| INFORMATION SHOWN |
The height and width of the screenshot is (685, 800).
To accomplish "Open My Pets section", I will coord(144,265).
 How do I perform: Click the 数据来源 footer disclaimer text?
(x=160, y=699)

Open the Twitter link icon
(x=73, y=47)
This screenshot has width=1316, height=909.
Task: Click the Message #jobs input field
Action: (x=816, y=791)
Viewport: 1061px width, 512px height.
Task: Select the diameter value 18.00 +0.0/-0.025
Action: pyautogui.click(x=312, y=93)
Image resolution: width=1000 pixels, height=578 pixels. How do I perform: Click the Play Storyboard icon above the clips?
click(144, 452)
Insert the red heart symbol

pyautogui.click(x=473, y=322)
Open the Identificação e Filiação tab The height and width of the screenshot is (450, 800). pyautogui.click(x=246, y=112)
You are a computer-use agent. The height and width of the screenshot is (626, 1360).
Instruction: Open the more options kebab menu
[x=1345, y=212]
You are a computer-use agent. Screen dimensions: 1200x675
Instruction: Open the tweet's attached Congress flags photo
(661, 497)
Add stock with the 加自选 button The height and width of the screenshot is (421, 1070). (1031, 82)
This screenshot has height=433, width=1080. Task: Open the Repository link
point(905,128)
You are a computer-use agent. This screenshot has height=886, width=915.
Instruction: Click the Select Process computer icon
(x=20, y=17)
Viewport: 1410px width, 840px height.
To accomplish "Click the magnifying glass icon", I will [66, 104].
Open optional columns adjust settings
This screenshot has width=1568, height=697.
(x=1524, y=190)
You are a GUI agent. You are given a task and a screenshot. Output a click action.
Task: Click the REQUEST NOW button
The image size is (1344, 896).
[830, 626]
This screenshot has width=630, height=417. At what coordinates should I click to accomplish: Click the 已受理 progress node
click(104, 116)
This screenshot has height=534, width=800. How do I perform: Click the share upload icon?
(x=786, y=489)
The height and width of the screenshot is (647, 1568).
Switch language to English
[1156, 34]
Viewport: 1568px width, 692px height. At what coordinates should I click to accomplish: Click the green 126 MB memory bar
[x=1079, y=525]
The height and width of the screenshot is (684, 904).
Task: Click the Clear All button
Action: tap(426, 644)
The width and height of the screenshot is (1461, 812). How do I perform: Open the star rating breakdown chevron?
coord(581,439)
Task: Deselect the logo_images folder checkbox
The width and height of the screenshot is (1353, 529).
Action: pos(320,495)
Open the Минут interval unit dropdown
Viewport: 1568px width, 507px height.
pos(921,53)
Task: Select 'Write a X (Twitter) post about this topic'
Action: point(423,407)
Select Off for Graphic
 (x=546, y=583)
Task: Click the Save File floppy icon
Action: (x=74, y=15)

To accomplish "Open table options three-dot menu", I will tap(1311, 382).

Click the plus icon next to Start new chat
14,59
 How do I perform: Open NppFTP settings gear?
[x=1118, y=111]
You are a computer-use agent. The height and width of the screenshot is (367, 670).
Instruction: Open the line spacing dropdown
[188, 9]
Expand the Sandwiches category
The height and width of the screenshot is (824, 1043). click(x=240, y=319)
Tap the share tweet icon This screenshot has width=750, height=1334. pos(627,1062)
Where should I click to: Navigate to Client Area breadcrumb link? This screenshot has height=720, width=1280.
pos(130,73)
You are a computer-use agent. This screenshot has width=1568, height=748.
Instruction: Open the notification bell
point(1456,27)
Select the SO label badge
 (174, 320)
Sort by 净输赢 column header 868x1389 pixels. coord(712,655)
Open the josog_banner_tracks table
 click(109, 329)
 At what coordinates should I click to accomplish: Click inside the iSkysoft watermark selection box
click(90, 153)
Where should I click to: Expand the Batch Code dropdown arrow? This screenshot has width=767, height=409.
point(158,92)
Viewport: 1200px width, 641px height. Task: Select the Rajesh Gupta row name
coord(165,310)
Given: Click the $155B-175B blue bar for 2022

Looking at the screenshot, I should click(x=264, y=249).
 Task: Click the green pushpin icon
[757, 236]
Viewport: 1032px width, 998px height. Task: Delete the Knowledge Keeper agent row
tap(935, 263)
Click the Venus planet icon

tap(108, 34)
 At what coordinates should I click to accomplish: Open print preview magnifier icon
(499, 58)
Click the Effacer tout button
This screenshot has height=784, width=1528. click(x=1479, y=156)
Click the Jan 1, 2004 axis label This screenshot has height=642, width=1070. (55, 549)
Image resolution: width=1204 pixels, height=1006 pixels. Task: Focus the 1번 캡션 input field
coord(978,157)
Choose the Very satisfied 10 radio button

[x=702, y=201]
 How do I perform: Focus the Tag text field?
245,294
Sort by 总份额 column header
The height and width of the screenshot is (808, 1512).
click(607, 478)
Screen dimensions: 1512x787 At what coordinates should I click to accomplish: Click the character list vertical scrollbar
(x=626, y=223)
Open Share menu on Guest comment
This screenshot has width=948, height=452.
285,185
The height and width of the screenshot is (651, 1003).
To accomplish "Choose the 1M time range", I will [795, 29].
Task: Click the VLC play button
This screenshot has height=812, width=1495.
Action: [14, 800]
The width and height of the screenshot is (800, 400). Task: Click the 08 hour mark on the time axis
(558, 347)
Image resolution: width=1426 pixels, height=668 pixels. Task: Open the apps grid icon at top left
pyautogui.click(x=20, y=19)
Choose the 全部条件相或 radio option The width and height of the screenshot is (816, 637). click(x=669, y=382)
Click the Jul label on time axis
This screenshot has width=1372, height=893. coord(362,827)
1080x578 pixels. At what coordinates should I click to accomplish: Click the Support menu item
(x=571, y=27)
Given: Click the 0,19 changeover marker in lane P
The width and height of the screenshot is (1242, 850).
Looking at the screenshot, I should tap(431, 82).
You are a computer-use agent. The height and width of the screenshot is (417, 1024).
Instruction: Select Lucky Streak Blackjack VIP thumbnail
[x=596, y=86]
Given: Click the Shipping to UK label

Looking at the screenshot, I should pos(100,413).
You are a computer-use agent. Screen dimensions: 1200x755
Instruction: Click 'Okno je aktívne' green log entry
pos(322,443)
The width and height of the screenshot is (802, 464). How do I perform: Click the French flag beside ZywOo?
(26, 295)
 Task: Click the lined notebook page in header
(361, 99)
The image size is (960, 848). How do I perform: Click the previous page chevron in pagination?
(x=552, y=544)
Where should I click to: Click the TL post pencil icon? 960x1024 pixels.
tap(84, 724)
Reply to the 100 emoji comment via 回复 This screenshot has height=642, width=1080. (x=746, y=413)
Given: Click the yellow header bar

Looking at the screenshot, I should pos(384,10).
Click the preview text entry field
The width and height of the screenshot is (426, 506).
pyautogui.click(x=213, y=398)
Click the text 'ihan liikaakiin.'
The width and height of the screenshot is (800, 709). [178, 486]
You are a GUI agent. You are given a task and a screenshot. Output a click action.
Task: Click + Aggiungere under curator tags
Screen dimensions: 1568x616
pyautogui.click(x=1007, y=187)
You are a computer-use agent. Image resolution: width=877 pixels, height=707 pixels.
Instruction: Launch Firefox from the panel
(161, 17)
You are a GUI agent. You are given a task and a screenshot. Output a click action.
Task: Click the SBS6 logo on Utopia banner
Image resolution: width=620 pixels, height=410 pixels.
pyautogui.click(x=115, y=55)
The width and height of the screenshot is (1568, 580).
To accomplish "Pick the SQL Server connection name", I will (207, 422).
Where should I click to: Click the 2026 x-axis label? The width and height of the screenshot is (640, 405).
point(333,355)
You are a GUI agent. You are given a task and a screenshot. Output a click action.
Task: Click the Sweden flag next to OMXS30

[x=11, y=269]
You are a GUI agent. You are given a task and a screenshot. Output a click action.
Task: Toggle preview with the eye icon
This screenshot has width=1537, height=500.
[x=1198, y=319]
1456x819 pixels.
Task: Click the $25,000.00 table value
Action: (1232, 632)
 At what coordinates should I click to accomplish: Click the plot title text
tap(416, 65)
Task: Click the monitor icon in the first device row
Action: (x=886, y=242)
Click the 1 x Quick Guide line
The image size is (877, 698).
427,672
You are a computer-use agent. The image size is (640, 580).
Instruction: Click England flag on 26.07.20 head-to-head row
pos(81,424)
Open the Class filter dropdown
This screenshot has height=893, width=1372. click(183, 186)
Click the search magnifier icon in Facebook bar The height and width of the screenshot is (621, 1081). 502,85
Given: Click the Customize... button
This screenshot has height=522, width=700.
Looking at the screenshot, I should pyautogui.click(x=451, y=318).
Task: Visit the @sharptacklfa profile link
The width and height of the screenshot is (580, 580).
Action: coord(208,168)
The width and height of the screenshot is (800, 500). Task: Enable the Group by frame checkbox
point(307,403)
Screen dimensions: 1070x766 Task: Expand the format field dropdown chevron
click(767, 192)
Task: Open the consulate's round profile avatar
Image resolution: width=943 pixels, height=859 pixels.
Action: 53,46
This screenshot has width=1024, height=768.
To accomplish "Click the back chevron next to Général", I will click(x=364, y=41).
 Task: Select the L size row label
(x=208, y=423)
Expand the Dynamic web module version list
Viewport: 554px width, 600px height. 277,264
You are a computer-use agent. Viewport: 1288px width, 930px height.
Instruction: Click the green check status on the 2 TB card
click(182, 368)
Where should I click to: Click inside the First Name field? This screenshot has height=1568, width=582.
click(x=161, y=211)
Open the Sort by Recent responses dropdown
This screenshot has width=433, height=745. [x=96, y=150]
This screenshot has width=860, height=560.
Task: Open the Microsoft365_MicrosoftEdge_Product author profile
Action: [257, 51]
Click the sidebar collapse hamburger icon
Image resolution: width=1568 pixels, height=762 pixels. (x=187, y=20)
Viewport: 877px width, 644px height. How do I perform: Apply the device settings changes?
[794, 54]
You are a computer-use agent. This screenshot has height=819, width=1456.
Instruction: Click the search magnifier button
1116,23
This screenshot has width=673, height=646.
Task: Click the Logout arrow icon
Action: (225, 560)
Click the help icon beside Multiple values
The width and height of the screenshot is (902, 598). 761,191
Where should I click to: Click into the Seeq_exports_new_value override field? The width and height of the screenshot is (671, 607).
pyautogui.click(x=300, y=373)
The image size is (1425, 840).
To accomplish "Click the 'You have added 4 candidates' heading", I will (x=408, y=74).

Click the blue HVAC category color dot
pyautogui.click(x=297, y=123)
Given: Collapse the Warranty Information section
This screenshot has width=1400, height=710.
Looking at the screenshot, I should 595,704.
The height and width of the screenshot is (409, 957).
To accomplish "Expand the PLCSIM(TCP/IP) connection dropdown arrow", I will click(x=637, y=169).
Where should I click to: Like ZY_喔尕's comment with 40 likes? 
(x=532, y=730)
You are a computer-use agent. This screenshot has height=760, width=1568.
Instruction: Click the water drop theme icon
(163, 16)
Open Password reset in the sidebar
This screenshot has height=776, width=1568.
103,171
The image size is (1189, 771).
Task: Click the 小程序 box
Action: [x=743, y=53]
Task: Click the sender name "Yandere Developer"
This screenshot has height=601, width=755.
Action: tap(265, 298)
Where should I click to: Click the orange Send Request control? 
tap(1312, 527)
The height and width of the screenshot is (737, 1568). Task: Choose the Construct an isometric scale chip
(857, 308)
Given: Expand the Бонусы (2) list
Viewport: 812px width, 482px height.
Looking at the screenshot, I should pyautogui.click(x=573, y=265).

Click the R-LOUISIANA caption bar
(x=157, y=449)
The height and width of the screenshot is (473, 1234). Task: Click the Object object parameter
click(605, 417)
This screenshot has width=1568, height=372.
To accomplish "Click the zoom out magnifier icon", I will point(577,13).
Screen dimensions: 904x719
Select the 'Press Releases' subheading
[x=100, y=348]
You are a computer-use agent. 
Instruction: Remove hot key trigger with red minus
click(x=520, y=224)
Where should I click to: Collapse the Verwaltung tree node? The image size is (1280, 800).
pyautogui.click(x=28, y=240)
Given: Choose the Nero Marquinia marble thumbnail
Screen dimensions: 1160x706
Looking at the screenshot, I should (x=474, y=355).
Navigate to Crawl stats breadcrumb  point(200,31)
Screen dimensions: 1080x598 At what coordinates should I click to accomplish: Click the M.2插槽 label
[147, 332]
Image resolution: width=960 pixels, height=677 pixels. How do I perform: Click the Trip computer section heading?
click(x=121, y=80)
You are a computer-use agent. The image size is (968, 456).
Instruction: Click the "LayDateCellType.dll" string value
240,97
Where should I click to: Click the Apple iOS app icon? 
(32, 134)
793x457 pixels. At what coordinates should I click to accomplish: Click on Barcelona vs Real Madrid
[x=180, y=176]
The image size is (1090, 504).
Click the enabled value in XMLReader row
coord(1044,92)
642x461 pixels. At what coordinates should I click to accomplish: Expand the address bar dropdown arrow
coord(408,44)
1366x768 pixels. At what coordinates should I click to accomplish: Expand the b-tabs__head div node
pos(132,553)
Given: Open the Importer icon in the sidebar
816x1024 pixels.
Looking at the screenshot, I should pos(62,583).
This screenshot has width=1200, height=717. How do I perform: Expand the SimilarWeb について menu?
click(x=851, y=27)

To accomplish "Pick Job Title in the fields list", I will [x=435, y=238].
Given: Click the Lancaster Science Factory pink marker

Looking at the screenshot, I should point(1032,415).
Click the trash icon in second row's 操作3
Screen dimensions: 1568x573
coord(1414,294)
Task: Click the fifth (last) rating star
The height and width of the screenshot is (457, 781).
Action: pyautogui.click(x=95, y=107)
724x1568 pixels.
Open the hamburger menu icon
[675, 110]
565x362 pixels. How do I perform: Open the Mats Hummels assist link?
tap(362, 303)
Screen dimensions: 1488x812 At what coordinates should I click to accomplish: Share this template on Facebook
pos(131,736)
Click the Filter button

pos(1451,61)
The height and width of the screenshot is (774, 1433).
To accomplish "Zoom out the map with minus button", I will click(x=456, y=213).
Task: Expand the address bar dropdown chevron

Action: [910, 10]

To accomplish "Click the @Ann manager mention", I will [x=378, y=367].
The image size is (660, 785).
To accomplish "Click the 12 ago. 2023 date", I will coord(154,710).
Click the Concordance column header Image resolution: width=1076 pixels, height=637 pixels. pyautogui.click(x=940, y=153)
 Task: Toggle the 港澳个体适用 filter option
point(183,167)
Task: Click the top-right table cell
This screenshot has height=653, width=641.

| WORK ITEM |
In the listing above, start at the line with "Instruction: Open the tweet's", go on through the line with "has height=886, width=915.", and copy each of those lines exactly; leave out all the rest.

| SOLUTION BELOW |
Instruction: Open the tweet's attached Congress flags photo
(661, 497)
Add stock with the 加自选 button The height and width of the screenshot is (421, 1070). (1031, 82)
This screenshot has height=433, width=1080. Task: Open the Repository link
point(905,128)
You are a computer-use agent. This screenshot has height=886, width=915.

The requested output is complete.